Another way to encourage student engagement is through positive reinforcement. When good behavior is praised and exemplified, it motivates other students to follow suit. With the implementation of the new behavioral interventions such as the Alternative Learning Center (ALeC), many students–including the editorial board of the Paw Print–felt as though the focus was on the wrong behaviors. There have been many attempts at positive reinforcement throughout the past few years, such as Positive Behavioral Interventions and Supports system (PBIS), school assemblies, and the coffee cart. The goal of this approach is to offer opportunities that will inspire students to perform to the best of their abilities, but student input has never been sought out. If the goal is to implement incentives that encourage teenagers, it makes sense to ask said teenagers what would motivate them. This is another example of the lack of understanding between administration and the student body. Teenagers will never respond to stickers or tootsie rolls. If students aren’t offered incentives that intrigue or motivate them, they will become disengaged. 

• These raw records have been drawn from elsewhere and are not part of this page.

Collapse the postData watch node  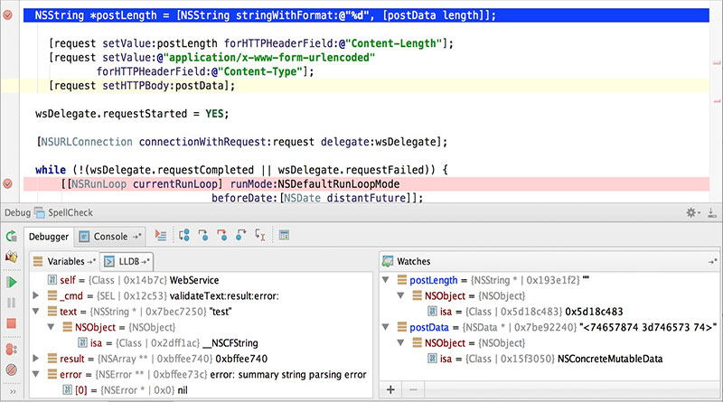390,327
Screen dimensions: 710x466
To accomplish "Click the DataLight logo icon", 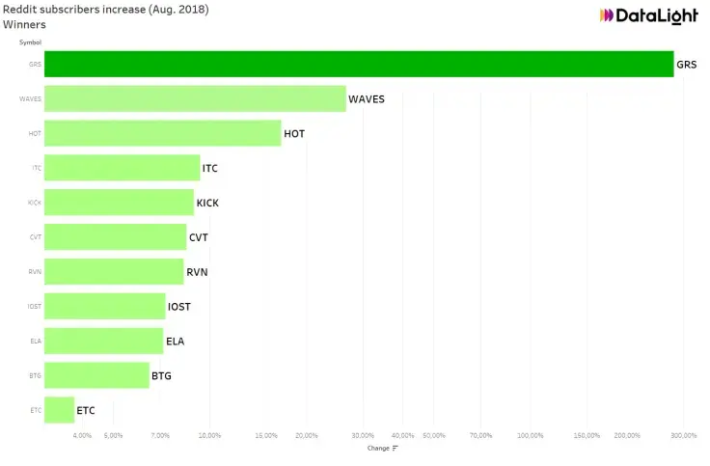I will pyautogui.click(x=608, y=15).
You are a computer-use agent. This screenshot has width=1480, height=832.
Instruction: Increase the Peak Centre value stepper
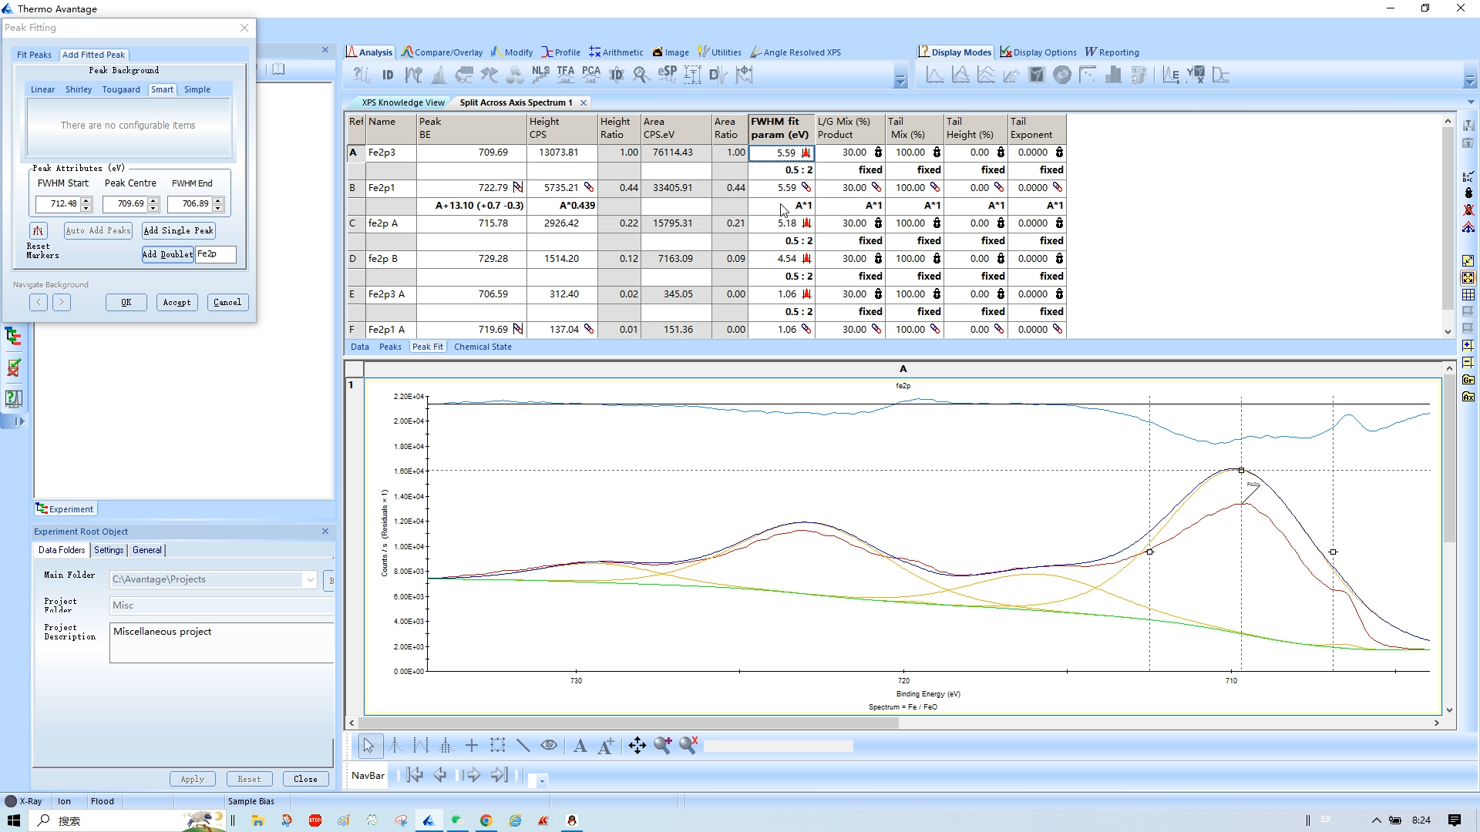pos(153,200)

The technology is another factor to consider when trying to understand the students that aren’t meeting their potential. Technology has changed the way students are taught, and thus has changed the way students learn. With the launch of a virtual learning system (Canvas), along with one-to-one laptops, the majority of the work we do is online. Going in this direction has had many benefits, including the convenience factor. However, convenience in some areas is becoming an obstacle in others. For example, conducting science experiments online as opposed to in class is resulting in students lacking the ability to conceptualize the ideas they study. Not only that, but students are missing out of the real life applications of experiments and projects like communication, observation skills, and the ability to make analyses. This is only one example of important life skills students are missing out on due to the reliance on technology. As we grow up and enter the real world, it will be clear that those areas of our lives need some fine tuning. 

High school is meant to give you the tools necessary to be successful for the rest of your adult life. With the focus on improving test scores instead of building mental resilience, we will never succeed. Not only will we not succeed, we will never become engaged. The majority of the students at Black River Falls High School want to be engaged. We want to come to school and be filled with spirit and pride. Before that can happen, we need to feel heard and we need to feel accommodated. Outcome based learning, positive reinforcement and utilizing instead of depending on technology are all things we plead for. We want to be engaged, and we’re asking for help in creating a framework to encourage that. 

NOTE: This is a staff editorial. Staffer members met over the course of February and March to research and come to a consensus on the content of this editorial.